_WORK ORDER:_ Continue the post about Ventile fabric and chemical toxins, picking up right after its final sentence.

_SOURCE DOCUMENT:_
=== Begin Enclosure ===

Very interesting! Thank you Patrick for sharing your experiments with us. I was motivated to do a bit of research about where to buy the raw fabric so that I can make a pair of pants. If anybody else is interested, here's what I found out.
The name Ventile refers to a fabric originally made in Lancashire, but hasn't been produced in england for some decades. Now the fabric is made by Stoltz Fabrics of Switzerland, under the name
EtaProof, and rebranded by British clothes makers to "Ventile".
Unfortunately most of the clothes for sale are coated with a "DWR", aka C8 fluorocarbons, which, unfortunately, are incredibly persistent environmental toxins. They have been found in the livers of polar bears, in the remotest alpine lakes, and there's some in your blood and mine. They are currently unregulated but are expected to be phased out as the toxicity studies start to trickle in.
--------- side note about environmental toxicology, which is my field. skip this to rejoin the bike clothing discussion --------------
People often wonder how it can be that so many chemicals are used safely for years and years and then get withdrawn from the market due to alleged "toxicity". A lot of people even wonder if these "toxins" aren't just some overblown malarky invented by tree-hugging greenpeace types looking to justify their outrageous research grants.
Sadly the answer is simple: chemical manufacturers are simply under no obligation to prove that their products are safe, nor are they required to report what new stuff they're releasing into the environment and our children's bones. Thus it was that Pb entered the atmosphere - and, not to belabor the point, your blood and mine - for decades, that's how CFCs stripped the ozone layer such that melanoma rates are now 3X higher than 1970 despite the invention of sunscreens, and that's why your nalgene bottle contained BPA for like 20 years and your toothpaste in 2015 contained microplastic beads that are, again, now a permanent component of your flesh.

=== End Enclosure ===

_Items from a dataset:_
=== Begin Enclosure ===

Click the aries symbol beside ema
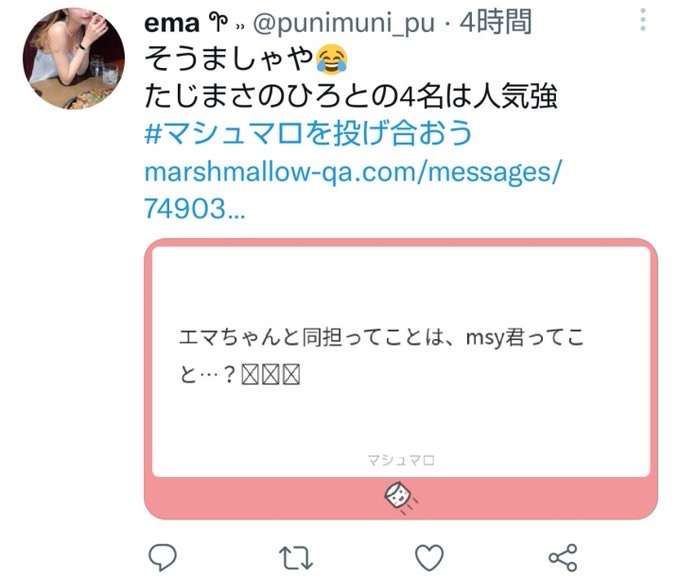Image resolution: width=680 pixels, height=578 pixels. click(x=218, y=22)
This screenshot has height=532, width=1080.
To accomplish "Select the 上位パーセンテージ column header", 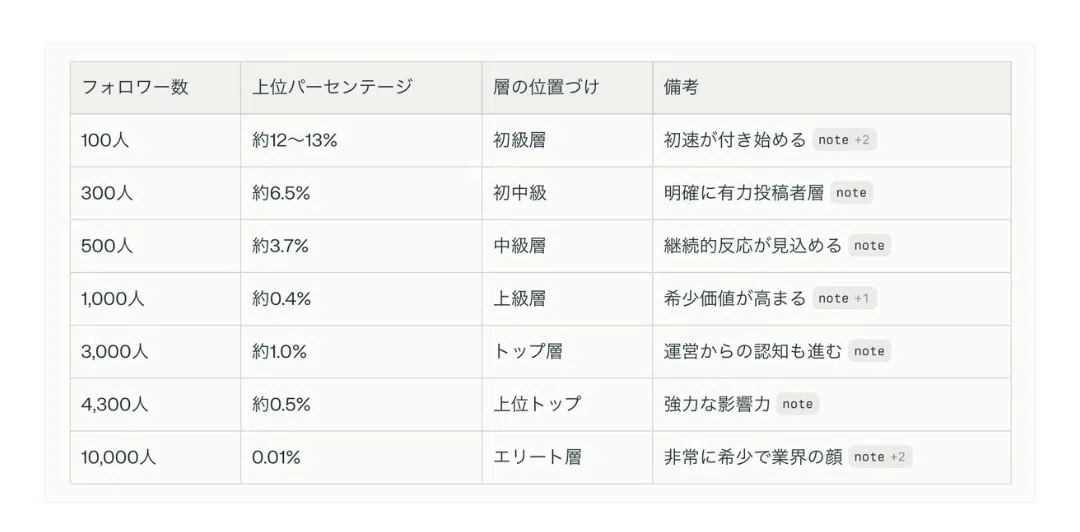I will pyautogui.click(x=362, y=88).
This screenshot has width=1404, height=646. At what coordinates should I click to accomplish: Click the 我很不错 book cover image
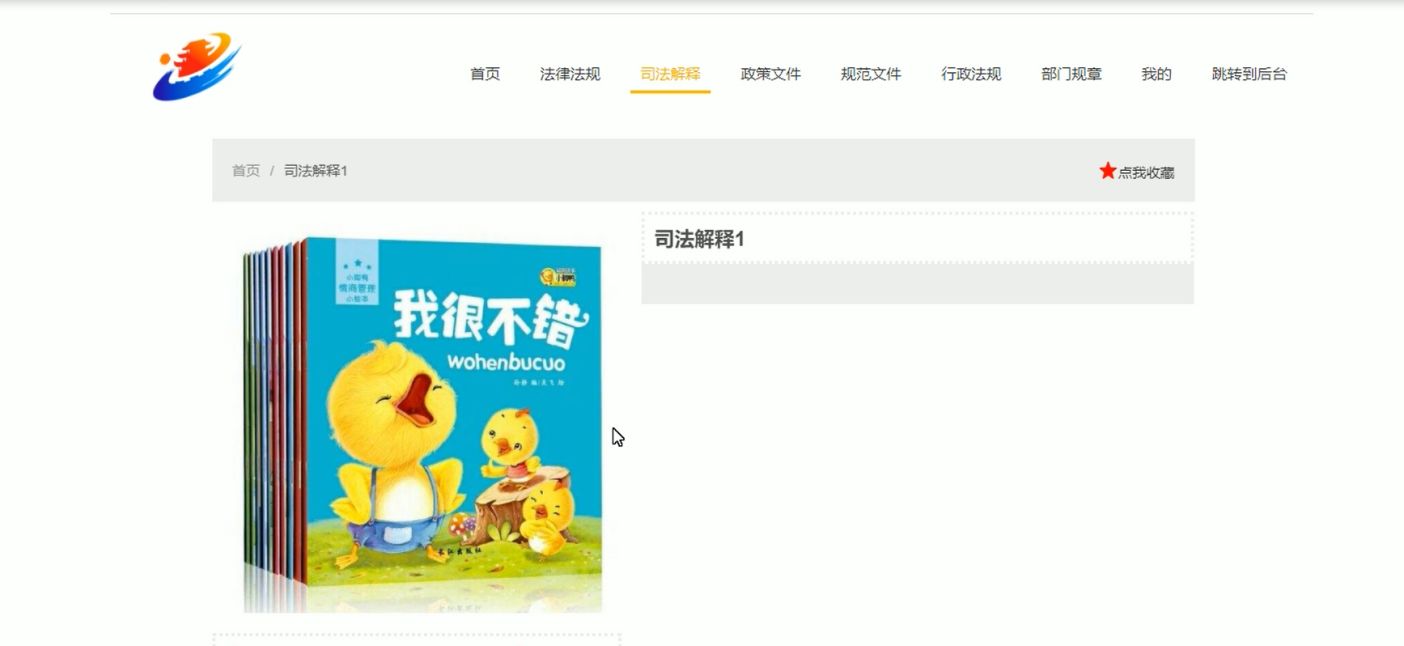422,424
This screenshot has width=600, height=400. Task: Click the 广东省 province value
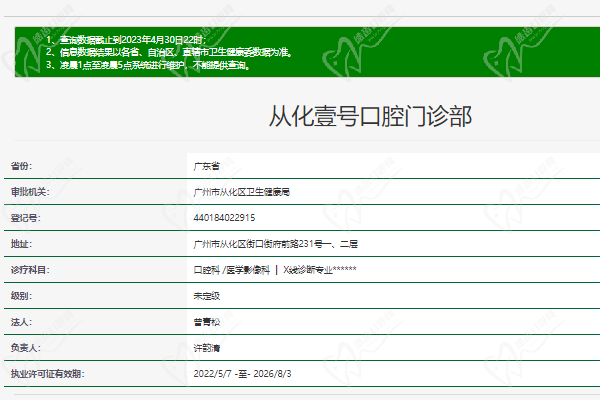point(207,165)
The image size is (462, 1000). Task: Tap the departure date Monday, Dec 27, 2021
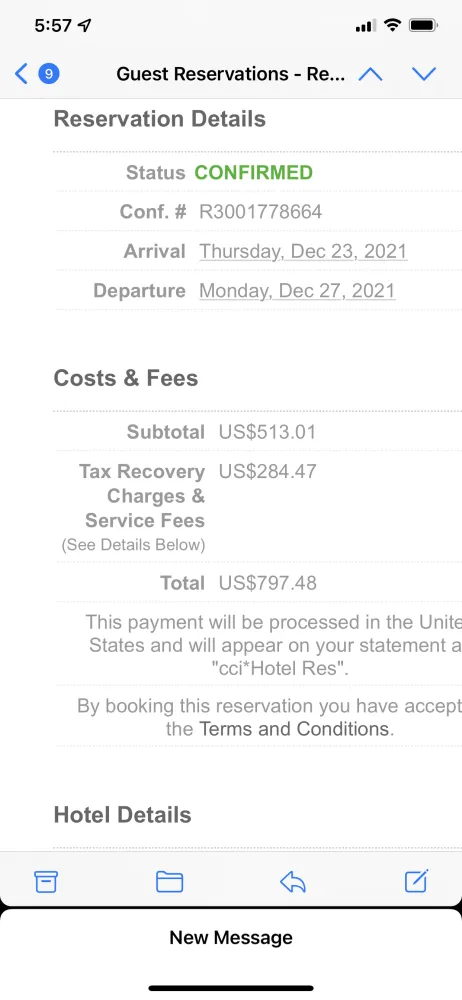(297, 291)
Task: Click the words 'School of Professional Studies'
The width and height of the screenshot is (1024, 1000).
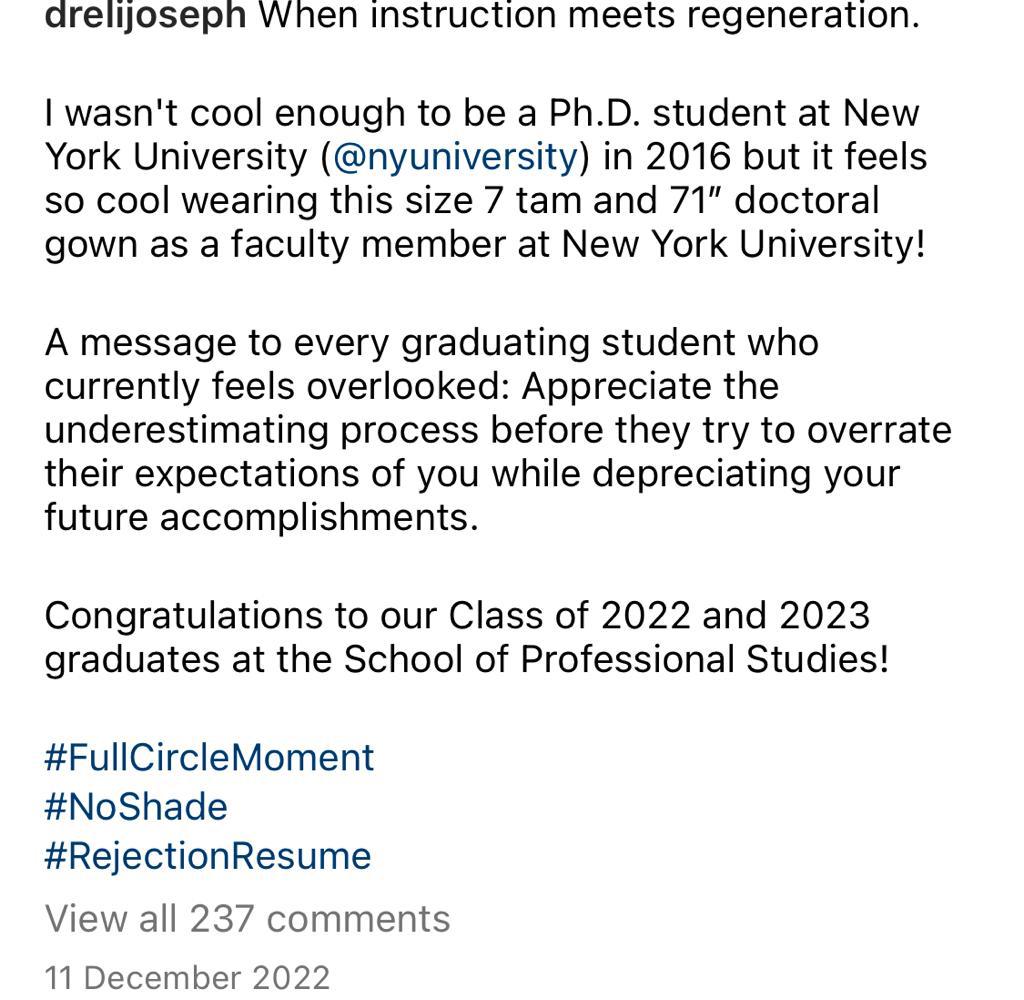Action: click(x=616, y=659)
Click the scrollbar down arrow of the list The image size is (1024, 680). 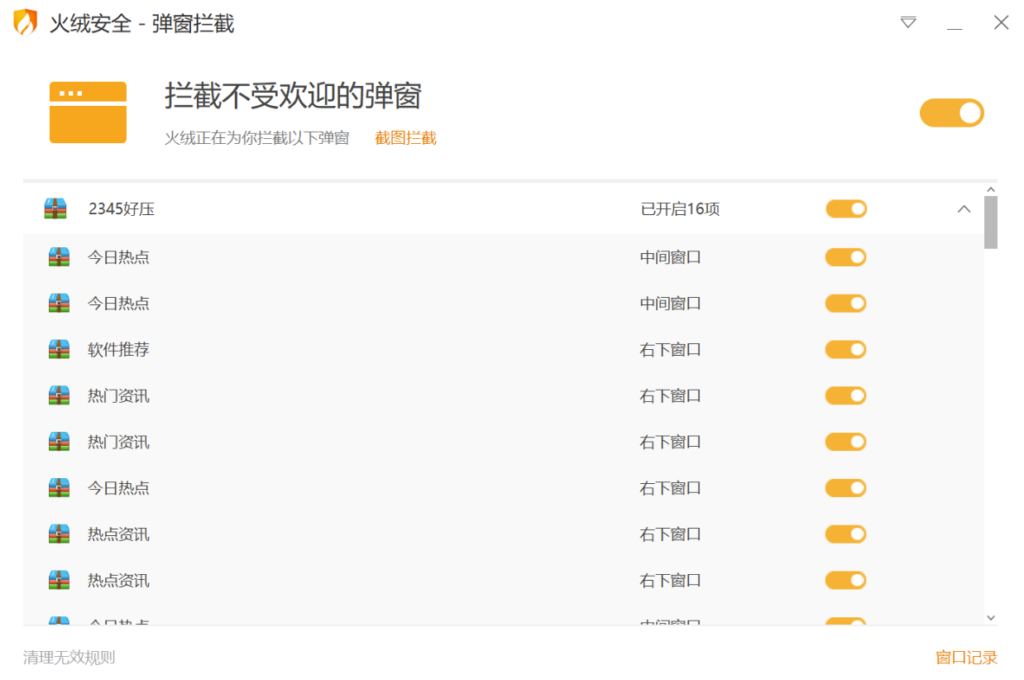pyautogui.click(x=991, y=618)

=== End Enclosure ===

_EXERCISE OUTPUT:_
The second reason is that many novel toxins display effects at incredibly dilute concentrations. So dilute that it can be nearly impossible to measure them. (We call these microtoxins). This renders the science doubly difficult. First, it is incredibly challenging to create lab experiments that include realistic concentrations of the chemical. A microtox PhD student can expect to spend their first year or two trying to even determine whether their solutions contain any of the target at all, or, alternatively, if their control water isn't hopelessly contaminated by toxins already present in the groundwater supply. The second difficulty is that it can be very hard to detect whether these toxins are present in lakes, drinking water, etc, because the instruments used to do so are simply outrageously expensive to buy and operate. They are well out of the reach of drinking water managers, and perhaps only available to national laboratories of countries who prioritize such things. So it was that my former employer, the Swiss National Institute for Aquatic Science, has the capability to detect micropollutants since 2016, but neither Germany, France, Italy, or the UK yet have the ability. The US EPA was ramping up their program under Obama but are now screwed.
Finally, lots of compounds are "toxic" in ways that won't be visible for decades. BPA turned out to be one of those, in fact we still don't know what it's doing to us. DWRs on rain jackets are currently a toxicological black box, but one thing is clear: they are persistent, and they are everywhere.
------------ end side note ----------------------
ANYWAYS the good news is that you can get this fabric in a version that is
waxed instead! It's called EtaProof Bio, and you can
buy it by the yard. I plan to make a pair of cycling pants, if nothing else to redeem myself for this shamelessly off-topic post.